Many mutual insurance companies (and for that matter, mutual thrifts and credit unions) often pass on a great opportunity to engage with their members – the annual meeting of policyholders.
Insurers are governed at the state level so the ability for them to supply an annual meeting ballot or annual report directly to members varies depending on location, the language in the company bylaws and articles of incorporation.
Many insurers deem the exercise to be either unnecessary or too costly. Some whose charters require them to canvass for a vote may only do so to members who have opted-in or voted in prior elections, or via a limited random sample of the membership.
The cost to design, print and mail materials, combined with a low response rate from members, may prove to be a not-unreasonable deterrent for a mutual insurer.
However, there are a number of significant benefits for insurers to hold a proxy vote, including:
- Compliance. Companies that encourage members to participate in the election of directors can benefit from this engagement. Given the scrutiny given to corporate governance and compliance in the public company arena – it may be a good idea to import some of the best practices of the public company world to the private company arena.
- Retention. Increased interaction with your members helps to make them more likely to stick with you as a customer. A customer who reads a well-written annual report is more likely to have a favorable impression of the company.

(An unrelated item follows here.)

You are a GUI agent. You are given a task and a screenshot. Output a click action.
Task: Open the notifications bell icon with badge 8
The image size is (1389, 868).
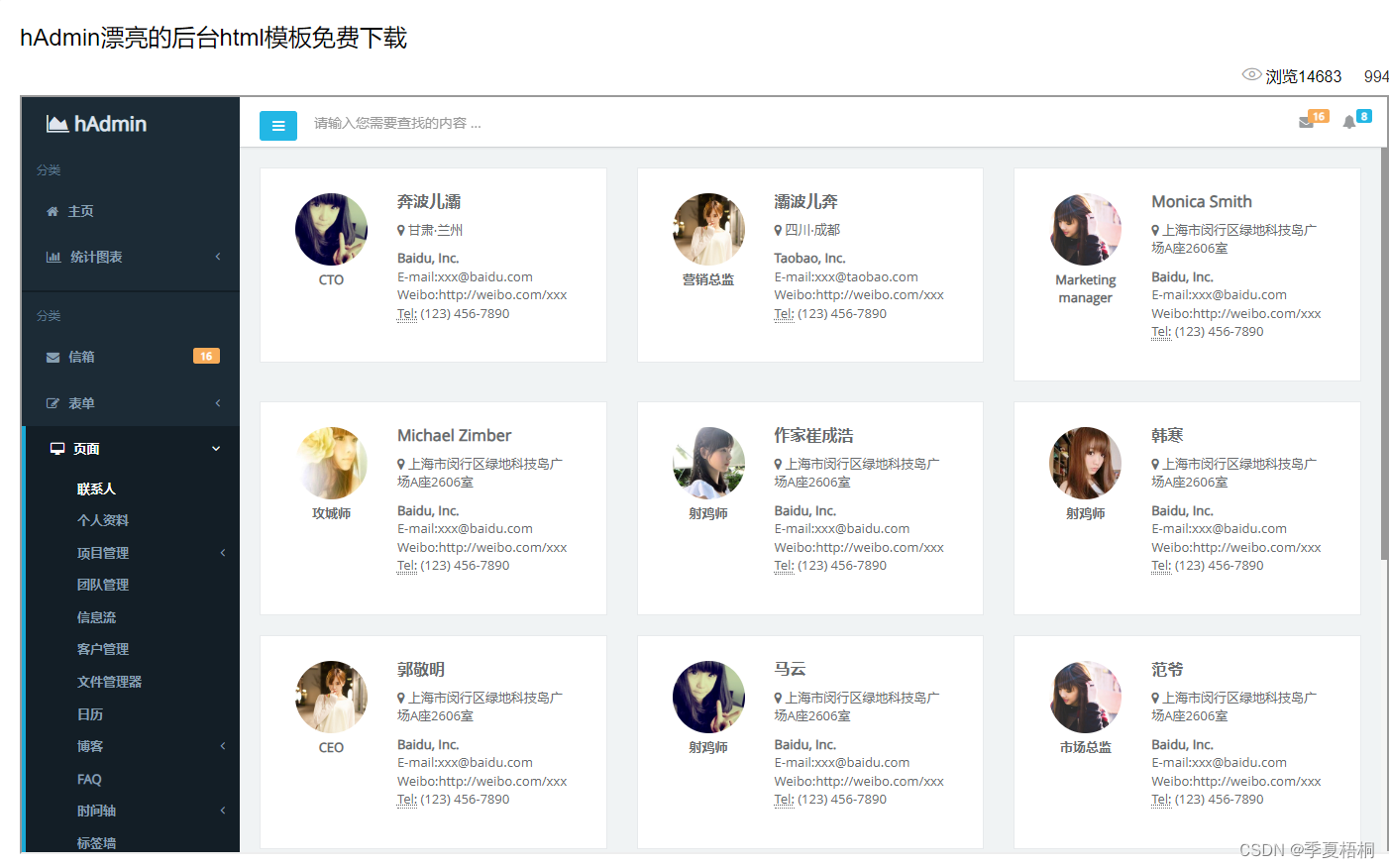1349,122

- Marketing. Your annual report can be used both as a necessary management and a marketing piece. For example, a young reader sees a testimonial in the report detailing how a member benefitted from a 529 College Savings Plan. They may then look into starting such a plan for their small children. Whether you decide to do a full-sized glossy annual report or a smaller summary, there are marketing opportunities which should not be missed. An accessible, easy-to-read report can go a long way toward building relationships with your members.
- Social responsibility. You can also provide members with the ability to get this information electronically, thereby reducing both paper usage and postage fees. Some companies provide their customers with incentives (such as plant-a-tree programs or providing reusable shopping bags with the company logo) to demonstrate the company's commitment to social responsibility and sustainability.
- Governance. By offering voting by telephone, smartphone and the internet, you are giving your members additional opportunities to have their voices heard. Be sure to understand your state laws for electronic voting options, as these rules vary state by state.
- Increased opportunity to reach the customer. Obtaining email addresses and other contact information from your members could prove beneficial in the future, whether for marketing, financial reports or for emergency communications. As your members become more comfortable with certain electronic communications, they become more likely to enroll in forms of e-communications (such as statements, invoices and the like).
- Future events. If your company ever merges with another or goes public, a track record of success with the annual meeting mailings would pay off. The process of validating contact information and communicating with members will have been tested many times over, and you will have a baseline on voting response rates to measure against.
Implementing or improving campaigns to canvass your members for a vote at the annual meeting can help your company in many ways. It improves the company's perception with both regulators and members in terms corporate governance practices and member engagement. Electronic delivery of annual meeting materials demonstrates good practices in both social responsibility and sustainability. Information gleaned along the way can prove helpful in marketing additional company products to people who are already doing business with you.